> 给定文本

=======

环氧乙烷基聚合物在高分子材料领域中的重要性日益彰显。因实验技能要求高，相关合成方法学发展缓慢。本项目中，申请人计划利用离子特异性和抗衡离子效应构建经济、简便和环境友好的新型有机小分子催化体系，发展基于环氧乙烷离子型开环反应的高分子结构设计与合成新策略，包括：（1）将传统阴离子聚合与新催化体系结合，进行烯类单体与环氧乙烷的连续聚合；（2）将本不能自聚的环状化合物（如环酚酯、环状酸酐）与环氧乙烷在有机小分子催化下进行离子型交替共聚，发展结构可控的新型杂链聚合物；（3）将环氧乙烷与环氧化丙烯腈进行离子型开环共聚，通过共聚物中氰基的化学改造获得含有氨基、酰胺等功能基团的聚醚；（4）以环氧化聚二烯烃为链转移剂，进行环氧乙烷的“穿梭式”接枝聚合，合成单点双枝型接枝共聚物。本项目的实施将丰富高分子合成方法，为相关高分子的设计、合成、改性提供思路。

=======

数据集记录
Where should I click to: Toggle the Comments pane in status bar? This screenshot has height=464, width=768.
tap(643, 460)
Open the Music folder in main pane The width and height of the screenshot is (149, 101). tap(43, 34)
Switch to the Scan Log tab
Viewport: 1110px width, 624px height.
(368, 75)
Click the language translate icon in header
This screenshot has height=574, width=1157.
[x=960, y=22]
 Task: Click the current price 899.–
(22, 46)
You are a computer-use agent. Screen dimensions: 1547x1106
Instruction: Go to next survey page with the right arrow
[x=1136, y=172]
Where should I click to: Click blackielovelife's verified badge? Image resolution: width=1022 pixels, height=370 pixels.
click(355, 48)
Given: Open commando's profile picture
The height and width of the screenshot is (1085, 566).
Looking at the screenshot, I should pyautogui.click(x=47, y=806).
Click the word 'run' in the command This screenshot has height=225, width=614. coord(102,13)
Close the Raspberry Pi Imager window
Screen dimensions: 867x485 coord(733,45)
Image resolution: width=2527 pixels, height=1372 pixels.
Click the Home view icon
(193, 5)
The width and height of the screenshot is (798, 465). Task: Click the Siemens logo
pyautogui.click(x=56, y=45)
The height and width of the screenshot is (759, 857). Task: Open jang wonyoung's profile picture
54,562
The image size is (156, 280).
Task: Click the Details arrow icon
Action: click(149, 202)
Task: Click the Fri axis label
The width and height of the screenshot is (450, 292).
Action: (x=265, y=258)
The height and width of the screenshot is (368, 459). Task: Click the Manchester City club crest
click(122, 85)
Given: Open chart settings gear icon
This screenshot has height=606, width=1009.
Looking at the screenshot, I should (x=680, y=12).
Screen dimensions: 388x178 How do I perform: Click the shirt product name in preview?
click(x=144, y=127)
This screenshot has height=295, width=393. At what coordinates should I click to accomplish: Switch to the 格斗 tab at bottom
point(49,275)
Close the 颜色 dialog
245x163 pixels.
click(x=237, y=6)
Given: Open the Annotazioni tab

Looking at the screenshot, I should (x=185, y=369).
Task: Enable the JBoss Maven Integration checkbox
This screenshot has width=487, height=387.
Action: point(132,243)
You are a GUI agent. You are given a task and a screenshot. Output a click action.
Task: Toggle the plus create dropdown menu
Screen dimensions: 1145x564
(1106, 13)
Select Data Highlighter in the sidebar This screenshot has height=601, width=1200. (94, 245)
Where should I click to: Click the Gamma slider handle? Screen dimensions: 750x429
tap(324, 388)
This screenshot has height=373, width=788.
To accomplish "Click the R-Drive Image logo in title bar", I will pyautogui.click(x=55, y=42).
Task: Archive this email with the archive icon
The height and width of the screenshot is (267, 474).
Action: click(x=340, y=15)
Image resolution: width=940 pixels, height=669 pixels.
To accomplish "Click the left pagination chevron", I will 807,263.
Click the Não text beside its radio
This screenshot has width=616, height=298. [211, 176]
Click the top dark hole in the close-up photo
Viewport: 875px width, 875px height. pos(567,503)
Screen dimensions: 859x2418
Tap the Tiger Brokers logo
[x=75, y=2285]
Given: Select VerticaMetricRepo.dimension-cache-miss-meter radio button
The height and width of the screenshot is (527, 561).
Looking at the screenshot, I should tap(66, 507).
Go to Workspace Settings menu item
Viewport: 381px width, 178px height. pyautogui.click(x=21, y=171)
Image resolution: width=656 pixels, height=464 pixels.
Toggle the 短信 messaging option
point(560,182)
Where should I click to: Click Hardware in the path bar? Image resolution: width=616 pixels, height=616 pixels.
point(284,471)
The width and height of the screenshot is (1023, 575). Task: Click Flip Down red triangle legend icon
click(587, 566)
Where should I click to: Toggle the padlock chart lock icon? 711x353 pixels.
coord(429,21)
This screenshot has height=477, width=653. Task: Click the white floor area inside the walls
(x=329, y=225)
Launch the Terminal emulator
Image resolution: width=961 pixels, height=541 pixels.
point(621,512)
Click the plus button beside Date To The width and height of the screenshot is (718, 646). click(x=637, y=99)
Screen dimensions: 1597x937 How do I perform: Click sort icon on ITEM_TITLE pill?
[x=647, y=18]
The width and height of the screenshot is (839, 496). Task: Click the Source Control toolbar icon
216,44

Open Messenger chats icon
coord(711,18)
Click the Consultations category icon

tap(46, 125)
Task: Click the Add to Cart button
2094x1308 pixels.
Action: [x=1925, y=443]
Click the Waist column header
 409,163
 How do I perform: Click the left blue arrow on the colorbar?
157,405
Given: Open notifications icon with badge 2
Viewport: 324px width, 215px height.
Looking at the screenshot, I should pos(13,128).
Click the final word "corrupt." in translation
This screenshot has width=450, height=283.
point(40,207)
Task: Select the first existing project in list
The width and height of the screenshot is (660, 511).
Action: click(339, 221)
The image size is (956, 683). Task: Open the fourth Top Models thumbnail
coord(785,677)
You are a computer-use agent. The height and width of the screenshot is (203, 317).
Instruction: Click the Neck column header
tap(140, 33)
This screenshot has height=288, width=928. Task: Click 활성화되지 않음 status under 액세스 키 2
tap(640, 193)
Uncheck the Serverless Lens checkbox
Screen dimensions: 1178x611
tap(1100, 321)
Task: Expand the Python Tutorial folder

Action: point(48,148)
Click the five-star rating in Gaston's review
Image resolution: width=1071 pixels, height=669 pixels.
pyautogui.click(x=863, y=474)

=======

> 任务列表
**A)** 将给定文本中以“环氧乙烷基聚合物在高分子材料领域中的重要性日益彰显”开头的段落改写为条目列表，保留其主要事实。
**B)** 重新写出给定文本中从“环氧乙烷基聚合物在高分子材料”到“的设计、合成、改性提供思路。”的这一段，并将其中的“环氧乙烷”替换为“氧化乙烯”。

> 完整答案
**A)**
- 背景：环氧乙烷基聚合物在高分子材料领域日益重要，但因实验技能要求高，相关合成方法学发展缓慢。
- 目标：利用离子特异性和抗衡离子效应，构建经济、简便、环境友好的新型有机小分子催化体系，发展基于环氧乙烷离子型开环反应的高分子结构设计与合成新策略。
- 研究内容一：将传统阴离子聚合与新催化体系结合，实现烯类单体与环氧乙烷的连续聚合。
- 研究内容二：在有机小分子催化下，使本不能自聚的环状化合物（如环酚酯、环状酸酐）与环氧乙烷进行离子型交替共聚，发展结构可控的新型杂链聚合物。
- 研究内容三：使环氧乙烷与环氧化丙烯腈进行离子型开环共聚，再对共聚物中的氰基进行化学改造，得到含氨基、酰胺等功能基团的聚醚。
- 研究内容四：以环氧化聚二烯烃为链转移剂，进行环氧乙烷的“穿梭式”接枝聚合，合成单点双枝型接枝共聚物。
- 意义：丰富高分子合成方法，为相关高分子的设计、合成与改性提供思路。

**B)**
氧化乙烯基聚合物在高分子材料领域中的重要性日益彰显。因实验技能要求高，相关合成方法学发展缓慢。本项目中，申请人计划利用离子特异性和抗衡离子效应构建经济、简便和环境友好的新型有机小分子催化体系，发展基于氧化乙烯离子型开环反应的高分子结构设计与合成新策略，包括：（1）将传统阴离子聚合与新催化体系结合，进行烯类单体与氧化乙烯的连续聚合；（2）将本不能自聚的环状化合物（如环酚酯、环状酸酐）与氧化乙烯在有机小分子催化下进行离子型交替共聚，发展结构可控的新型杂链聚合物；（3）将氧化乙烯与环氧化丙烯腈进行离子型开环共聚，通过共聚物中氰基的化学改造获得含有氨基、酰胺等功能基团的聚醚；（4）以环氧化聚二烯烃为链转移剂，进行氧化乙烯的“穿梭式”接枝聚合，合成单点双枝型接枝共聚物。本项目的实施将丰富高分子合成方法，为相关高分子的设计、合成、改性提供思路。